It's about... hmmm, not quite sure

‘They’re removing the body.’
A small crowd had gathered at the edge of the greensward as close to the action as they were permitted by the police tape which enclosed an area 100 yards in every direction from the tent. An anonymous black van was having a black bag put in it by two men dressed in black. Within the enclosure white-suited and booted beings were carrying out a cursory search of the area.
‘It’s just a quick look for the obvious at the moment,’ announced a short, fat moustachioed man who seemed to have some knowledge of police procedure he had gleaned from the television. ‘I imagine they’ll do a finger-tip search later.’
‘Finger-tip?

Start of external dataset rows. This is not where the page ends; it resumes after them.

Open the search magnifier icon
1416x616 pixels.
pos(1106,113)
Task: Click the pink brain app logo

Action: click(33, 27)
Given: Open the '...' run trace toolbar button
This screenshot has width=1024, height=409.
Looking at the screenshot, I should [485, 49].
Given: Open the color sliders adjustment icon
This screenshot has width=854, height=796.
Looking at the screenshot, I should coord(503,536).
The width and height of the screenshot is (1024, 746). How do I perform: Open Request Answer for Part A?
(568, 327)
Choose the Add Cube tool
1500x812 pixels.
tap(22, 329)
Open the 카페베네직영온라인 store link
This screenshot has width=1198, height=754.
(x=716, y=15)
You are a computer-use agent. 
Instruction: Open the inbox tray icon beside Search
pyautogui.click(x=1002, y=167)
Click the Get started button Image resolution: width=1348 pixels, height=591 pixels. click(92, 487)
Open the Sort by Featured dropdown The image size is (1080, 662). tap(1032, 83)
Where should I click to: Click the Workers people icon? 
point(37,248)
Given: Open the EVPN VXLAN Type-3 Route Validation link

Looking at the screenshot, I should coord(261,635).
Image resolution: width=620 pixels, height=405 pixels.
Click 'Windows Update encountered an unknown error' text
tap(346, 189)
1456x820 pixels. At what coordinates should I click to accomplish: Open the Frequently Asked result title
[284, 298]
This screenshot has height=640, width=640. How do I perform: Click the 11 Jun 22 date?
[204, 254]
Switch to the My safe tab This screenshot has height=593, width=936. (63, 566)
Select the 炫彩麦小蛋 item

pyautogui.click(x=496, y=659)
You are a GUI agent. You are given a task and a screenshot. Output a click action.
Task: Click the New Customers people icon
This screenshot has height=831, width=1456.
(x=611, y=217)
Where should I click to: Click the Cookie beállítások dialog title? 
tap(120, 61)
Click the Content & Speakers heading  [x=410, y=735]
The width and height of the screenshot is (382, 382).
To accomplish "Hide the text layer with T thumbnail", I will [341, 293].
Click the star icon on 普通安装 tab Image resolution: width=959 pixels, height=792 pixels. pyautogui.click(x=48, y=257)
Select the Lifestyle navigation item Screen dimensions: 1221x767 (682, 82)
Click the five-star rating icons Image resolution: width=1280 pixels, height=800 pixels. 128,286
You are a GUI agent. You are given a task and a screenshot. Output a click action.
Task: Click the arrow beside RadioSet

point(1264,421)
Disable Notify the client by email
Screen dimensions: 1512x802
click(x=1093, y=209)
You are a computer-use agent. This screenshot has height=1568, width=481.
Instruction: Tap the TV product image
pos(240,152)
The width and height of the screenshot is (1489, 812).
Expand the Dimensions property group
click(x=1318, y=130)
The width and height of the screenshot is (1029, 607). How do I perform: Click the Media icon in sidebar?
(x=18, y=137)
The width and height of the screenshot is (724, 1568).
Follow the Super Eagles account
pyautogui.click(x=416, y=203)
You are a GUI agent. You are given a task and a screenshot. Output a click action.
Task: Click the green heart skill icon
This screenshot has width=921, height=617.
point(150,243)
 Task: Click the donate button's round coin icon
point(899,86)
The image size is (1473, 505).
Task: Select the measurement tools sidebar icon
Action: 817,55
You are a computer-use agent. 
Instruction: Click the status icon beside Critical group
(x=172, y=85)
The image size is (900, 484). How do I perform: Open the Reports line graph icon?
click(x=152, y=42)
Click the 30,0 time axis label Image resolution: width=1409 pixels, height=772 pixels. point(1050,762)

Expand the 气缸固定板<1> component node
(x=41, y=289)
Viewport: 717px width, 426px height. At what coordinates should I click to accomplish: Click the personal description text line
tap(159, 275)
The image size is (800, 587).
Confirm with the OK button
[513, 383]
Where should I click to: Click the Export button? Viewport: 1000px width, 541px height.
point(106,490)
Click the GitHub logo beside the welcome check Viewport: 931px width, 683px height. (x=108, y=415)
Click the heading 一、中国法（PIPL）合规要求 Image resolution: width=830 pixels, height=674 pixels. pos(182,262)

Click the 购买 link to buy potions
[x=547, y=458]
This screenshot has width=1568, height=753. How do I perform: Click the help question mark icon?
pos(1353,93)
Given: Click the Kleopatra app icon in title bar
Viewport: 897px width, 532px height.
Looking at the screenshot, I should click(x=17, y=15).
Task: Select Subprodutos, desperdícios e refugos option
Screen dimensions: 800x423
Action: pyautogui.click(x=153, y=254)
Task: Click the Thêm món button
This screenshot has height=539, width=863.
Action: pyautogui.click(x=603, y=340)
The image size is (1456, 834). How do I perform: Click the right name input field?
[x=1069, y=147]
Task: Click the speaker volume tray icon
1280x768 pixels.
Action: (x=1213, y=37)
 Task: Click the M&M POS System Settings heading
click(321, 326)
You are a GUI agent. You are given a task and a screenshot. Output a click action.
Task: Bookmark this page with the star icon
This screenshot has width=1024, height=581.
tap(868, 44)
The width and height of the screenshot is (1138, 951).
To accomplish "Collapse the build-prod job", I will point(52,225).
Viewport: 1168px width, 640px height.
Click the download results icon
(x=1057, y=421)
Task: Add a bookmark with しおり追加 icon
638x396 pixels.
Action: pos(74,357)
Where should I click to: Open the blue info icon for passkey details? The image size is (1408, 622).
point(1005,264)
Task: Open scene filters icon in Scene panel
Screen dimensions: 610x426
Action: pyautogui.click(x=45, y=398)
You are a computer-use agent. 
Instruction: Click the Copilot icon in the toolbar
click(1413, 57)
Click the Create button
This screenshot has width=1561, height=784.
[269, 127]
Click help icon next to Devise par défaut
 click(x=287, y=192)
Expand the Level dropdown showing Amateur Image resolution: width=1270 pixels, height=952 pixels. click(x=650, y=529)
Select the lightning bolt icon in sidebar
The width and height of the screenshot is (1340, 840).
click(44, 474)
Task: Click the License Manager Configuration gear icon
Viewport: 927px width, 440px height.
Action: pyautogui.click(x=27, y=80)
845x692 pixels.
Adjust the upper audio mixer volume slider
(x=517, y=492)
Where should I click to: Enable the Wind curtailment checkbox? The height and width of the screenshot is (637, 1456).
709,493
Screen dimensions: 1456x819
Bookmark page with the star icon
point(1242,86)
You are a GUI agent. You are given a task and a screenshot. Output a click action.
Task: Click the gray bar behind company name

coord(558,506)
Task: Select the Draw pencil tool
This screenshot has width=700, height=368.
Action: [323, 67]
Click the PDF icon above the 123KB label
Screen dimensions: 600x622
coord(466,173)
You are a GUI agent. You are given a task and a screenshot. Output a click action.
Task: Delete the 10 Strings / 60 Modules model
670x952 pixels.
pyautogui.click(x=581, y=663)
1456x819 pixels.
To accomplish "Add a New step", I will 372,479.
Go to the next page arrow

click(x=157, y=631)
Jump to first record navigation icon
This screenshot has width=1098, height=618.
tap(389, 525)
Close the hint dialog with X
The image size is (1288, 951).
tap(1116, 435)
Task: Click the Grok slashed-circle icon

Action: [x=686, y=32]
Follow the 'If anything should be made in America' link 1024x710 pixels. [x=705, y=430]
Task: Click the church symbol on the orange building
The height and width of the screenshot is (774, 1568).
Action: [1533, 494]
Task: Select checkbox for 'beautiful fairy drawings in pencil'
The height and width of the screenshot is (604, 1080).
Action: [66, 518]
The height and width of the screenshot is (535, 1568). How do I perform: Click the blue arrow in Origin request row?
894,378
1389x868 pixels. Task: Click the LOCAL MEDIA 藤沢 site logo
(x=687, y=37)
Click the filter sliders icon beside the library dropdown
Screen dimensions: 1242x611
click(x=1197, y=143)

Ughhh. Wouldn’t want my finger-tips digging into that grass. Who knows what the people get up to on that turf at night, let alone the dogs during the day.’
‘It’s procedure.’ The moustache affirmed.
‘I wonder how much you can feel through a pair of marigolds.’
‘A pair, I’d want two pairs before I put my fingers through that foliage.’
The conversation departed from crime at this point to discuss the merits of the ribbing on rubber gloves, with a number asserting that too much washing up liquid definitely left them lacking in the grip department.
Moustachio moved away from the group and attached himself to another lingering closer to the council’s toilet block.
‘It’s just a quick look for the obvious at the moment. I imagine they’ll do a finger-tip search later,’ he announced to the new group of watchers..
‘We know. I’ve just told them. I heard you say it five minutes ago with that other mob. I moved on when the talk switched to rubber gloves.’
Moustachio went home to watch a re-re-re-re-run of Midsomer Murders.